Saved entries
_ _ _

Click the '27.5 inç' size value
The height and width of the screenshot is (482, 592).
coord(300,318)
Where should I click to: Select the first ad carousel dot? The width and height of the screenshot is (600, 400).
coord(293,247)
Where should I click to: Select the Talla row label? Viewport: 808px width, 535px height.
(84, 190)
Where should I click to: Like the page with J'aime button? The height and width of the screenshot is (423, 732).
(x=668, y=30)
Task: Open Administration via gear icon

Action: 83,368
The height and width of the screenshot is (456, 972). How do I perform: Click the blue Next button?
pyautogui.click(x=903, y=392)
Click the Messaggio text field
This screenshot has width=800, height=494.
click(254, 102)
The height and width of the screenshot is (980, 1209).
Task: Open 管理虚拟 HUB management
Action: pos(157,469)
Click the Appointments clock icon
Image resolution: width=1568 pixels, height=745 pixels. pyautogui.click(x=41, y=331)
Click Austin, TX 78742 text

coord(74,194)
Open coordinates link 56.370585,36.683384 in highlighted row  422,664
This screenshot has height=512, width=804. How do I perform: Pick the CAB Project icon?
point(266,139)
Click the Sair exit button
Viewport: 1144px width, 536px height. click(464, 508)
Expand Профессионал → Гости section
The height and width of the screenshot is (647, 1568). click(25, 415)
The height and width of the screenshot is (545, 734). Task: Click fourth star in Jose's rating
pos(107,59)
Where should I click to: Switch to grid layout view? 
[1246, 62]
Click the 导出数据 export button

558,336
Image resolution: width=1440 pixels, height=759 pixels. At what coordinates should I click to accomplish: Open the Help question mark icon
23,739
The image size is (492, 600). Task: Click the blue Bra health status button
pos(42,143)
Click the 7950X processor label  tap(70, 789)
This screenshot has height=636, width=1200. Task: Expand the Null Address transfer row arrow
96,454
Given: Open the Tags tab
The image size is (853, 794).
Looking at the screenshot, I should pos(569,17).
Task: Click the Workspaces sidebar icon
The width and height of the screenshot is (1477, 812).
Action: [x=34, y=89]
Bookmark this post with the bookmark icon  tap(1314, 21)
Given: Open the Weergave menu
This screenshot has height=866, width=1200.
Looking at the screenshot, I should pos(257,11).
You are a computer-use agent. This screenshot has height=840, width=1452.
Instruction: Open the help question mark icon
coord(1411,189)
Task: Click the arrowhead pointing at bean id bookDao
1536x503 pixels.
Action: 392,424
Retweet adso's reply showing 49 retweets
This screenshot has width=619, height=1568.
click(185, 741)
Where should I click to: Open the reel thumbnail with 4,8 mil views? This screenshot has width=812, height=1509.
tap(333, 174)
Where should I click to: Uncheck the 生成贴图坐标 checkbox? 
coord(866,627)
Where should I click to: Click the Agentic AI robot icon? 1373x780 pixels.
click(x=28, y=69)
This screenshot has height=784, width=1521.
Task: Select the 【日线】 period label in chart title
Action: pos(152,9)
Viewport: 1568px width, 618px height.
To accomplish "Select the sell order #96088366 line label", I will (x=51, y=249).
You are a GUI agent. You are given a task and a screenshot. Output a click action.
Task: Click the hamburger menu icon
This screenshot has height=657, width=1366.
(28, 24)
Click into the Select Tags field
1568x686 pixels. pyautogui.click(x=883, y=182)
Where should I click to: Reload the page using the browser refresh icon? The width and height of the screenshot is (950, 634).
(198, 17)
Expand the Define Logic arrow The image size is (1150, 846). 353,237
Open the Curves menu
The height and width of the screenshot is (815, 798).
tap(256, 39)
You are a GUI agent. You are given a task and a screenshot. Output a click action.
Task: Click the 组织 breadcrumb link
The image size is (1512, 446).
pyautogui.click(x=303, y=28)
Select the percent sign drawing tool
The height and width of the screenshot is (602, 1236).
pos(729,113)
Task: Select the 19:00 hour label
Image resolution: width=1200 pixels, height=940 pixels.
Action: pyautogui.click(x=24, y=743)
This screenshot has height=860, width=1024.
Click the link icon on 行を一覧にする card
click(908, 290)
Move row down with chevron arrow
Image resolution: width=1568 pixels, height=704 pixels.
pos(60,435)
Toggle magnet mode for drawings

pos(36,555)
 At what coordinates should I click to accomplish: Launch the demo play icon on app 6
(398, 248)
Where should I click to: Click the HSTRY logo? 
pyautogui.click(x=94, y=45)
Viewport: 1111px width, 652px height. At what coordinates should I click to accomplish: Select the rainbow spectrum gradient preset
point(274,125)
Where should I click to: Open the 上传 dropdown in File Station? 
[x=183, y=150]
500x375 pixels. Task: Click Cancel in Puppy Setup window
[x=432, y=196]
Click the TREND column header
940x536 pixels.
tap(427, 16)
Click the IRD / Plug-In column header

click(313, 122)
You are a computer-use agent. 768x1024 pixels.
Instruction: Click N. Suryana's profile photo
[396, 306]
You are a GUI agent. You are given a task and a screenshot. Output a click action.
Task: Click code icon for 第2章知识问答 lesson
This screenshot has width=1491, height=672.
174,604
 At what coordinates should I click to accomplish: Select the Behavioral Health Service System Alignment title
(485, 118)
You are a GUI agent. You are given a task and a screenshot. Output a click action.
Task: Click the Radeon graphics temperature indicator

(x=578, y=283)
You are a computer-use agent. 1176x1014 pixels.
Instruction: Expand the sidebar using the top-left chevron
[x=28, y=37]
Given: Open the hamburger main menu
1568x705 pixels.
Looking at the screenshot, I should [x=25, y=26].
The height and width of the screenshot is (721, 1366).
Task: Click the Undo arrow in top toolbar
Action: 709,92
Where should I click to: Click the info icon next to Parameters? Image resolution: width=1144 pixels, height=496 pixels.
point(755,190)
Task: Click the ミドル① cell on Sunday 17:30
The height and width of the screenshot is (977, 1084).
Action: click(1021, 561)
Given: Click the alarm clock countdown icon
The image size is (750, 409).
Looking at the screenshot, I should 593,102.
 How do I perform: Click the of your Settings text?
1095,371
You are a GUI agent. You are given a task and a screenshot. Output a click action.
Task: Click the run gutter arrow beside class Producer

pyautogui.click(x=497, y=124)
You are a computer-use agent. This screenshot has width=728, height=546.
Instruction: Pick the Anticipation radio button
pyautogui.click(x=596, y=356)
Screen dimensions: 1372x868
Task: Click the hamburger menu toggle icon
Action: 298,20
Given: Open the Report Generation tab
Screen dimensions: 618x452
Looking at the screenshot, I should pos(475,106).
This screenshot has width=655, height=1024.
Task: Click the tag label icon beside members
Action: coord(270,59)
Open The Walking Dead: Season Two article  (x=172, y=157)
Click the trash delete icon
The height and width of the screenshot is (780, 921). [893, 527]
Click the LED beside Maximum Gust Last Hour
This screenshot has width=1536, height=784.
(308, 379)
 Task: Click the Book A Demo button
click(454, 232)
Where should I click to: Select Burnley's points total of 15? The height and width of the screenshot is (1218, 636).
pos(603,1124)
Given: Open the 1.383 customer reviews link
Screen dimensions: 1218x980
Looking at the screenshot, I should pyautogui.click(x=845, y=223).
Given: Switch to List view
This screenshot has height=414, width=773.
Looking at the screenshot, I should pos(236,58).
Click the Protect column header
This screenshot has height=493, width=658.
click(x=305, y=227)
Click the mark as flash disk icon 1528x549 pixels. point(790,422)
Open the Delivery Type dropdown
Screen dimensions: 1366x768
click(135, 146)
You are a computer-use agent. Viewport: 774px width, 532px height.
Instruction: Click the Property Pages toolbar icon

_ _ _

__Task instructions__. Reproduce every line in the records above that contains the word "computer".

__Result for this exercise__.
You are a computer-use agent. This screenshot has height=840, width=1452.
You are a computer-use agent. 768x1024 pixels.
You are a computer-use agent. 1176x1014 pixels.
You are a computer-use agent. This screenshot has width=728, height=546.
You are a computer-use agent. Viewport: 774px width, 532px height.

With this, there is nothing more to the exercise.